Return every record below exactly as given.

──────── Excerpted records

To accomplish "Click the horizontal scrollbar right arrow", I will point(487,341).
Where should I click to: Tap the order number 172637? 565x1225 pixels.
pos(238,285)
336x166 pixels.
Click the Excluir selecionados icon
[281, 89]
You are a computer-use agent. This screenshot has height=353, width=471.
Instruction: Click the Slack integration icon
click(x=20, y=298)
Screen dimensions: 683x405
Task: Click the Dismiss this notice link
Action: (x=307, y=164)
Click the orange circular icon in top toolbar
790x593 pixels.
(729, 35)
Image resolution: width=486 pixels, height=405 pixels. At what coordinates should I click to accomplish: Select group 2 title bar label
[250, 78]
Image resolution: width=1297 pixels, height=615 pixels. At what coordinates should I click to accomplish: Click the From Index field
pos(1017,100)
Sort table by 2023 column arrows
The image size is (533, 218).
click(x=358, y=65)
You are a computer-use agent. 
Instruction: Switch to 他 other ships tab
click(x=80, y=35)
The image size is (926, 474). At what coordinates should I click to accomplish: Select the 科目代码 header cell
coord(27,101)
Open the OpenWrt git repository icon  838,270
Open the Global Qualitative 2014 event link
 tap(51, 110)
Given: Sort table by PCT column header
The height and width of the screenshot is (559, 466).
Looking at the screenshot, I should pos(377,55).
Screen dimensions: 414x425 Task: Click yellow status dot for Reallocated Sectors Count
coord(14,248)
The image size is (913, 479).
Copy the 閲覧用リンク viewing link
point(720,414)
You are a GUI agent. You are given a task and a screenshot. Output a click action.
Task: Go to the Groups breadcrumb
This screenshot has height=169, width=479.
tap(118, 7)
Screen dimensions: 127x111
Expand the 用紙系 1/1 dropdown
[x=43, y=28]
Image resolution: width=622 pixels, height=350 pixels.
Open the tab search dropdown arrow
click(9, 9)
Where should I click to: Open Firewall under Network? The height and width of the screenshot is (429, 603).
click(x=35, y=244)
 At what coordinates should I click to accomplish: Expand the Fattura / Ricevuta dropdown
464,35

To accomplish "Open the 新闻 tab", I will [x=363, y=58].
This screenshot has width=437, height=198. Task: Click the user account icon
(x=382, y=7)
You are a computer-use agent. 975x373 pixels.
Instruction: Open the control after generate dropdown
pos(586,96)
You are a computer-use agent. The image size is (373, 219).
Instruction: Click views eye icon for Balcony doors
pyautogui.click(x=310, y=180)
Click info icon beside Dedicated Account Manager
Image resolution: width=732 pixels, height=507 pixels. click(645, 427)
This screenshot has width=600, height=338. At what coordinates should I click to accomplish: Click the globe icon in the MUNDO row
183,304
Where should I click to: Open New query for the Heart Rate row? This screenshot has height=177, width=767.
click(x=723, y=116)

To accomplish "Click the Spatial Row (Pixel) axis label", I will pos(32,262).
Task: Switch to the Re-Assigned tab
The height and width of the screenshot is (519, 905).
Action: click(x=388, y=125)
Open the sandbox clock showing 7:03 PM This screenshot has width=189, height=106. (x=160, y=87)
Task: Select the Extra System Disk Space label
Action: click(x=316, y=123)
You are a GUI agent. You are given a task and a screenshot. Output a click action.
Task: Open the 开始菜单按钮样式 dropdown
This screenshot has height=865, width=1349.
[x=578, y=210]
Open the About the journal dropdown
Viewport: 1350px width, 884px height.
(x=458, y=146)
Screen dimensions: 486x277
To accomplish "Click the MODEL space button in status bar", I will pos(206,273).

────────────────

> _Output for this exercise_
To accomplish "Click the horizontal scrollbar right arrow", I will point(487,341).
Where should I click to: Tap the order number 172637? 565x1225 pixels.
pos(238,285)
336x166 pixels.
Click the Excluir selecionados icon
[281, 89]
You are a computer-use agent. This screenshot has height=353, width=471.
Instruction: Click the Slack integration icon
click(x=20, y=298)
Screen dimensions: 683x405
Task: Click the Dismiss this notice link
Action: (x=307, y=164)
Click the orange circular icon in top toolbar
790x593 pixels.
(729, 35)
Image resolution: width=486 pixels, height=405 pixels. At what coordinates should I click to accomplish: Select group 2 title bar label
[250, 78]
Image resolution: width=1297 pixels, height=615 pixels. At what coordinates should I click to accomplish: Click the From Index field
pos(1017,100)
Sort table by 2023 column arrows
The image size is (533, 218).
click(x=358, y=65)
You are a computer-use agent. 
Instruction: Switch to 他 other ships tab
click(x=80, y=35)
The image size is (926, 474). At what coordinates should I click to accomplish: Select the 科目代码 header cell
coord(27,101)
Open the OpenWrt git repository icon  838,270
Open the Global Qualitative 2014 event link
 tap(51, 110)
Given: Sort table by PCT column header
The height and width of the screenshot is (559, 466).
Looking at the screenshot, I should pos(377,55).
Screen dimensions: 414x425 Task: Click yellow status dot for Reallocated Sectors Count
coord(14,248)
The image size is (913, 479).
Copy the 閲覧用リンク viewing link
point(720,414)
You are a GUI agent. You are given a task and a screenshot. Output a click action.
Task: Go to the Groups breadcrumb
This screenshot has height=169, width=479.
tap(118, 7)
Screen dimensions: 127x111
Expand the 用紙系 1/1 dropdown
[x=43, y=28]
Image resolution: width=622 pixels, height=350 pixels.
Open the tab search dropdown arrow
click(9, 9)
Where should I click to: Open Firewall under Network? The height and width of the screenshot is (429, 603).
click(x=35, y=244)
 At what coordinates should I click to accomplish: Expand the Fattura / Ricevuta dropdown
464,35

To accomplish "Open the 新闻 tab", I will [x=363, y=58].
This screenshot has width=437, height=198. Task: Click the user account icon
(x=382, y=7)
You are a computer-use agent. 975x373 pixels.
Instruction: Open the control after generate dropdown
pos(586,96)
You are a computer-use agent. The image size is (373, 219).
Instruction: Click views eye icon for Balcony doors
pyautogui.click(x=310, y=180)
Click info icon beside Dedicated Account Manager
Image resolution: width=732 pixels, height=507 pixels. click(645, 427)
This screenshot has width=600, height=338. At what coordinates should I click to accomplish: Click the globe icon in the MUNDO row
183,304
Where should I click to: Open New query for the Heart Rate row? This screenshot has height=177, width=767.
click(x=723, y=116)

To accomplish "Click the Spatial Row (Pixel) axis label", I will pos(32,262).
Task: Switch to the Re-Assigned tab
The height and width of the screenshot is (519, 905).
Action: click(x=388, y=125)
Open the sandbox clock showing 7:03 PM This screenshot has width=189, height=106. (x=160, y=87)
Task: Select the Extra System Disk Space label
Action: click(x=316, y=123)
You are a GUI agent. You are given a task and a screenshot. Output a click action.
Task: Open the 开始菜单按钮样式 dropdown
This screenshot has height=865, width=1349.
[x=578, y=210]
Open the About the journal dropdown
Viewport: 1350px width, 884px height.
(x=458, y=146)
Screen dimensions: 486x277
To accomplish "Click the MODEL space button in status bar", I will pos(206,273).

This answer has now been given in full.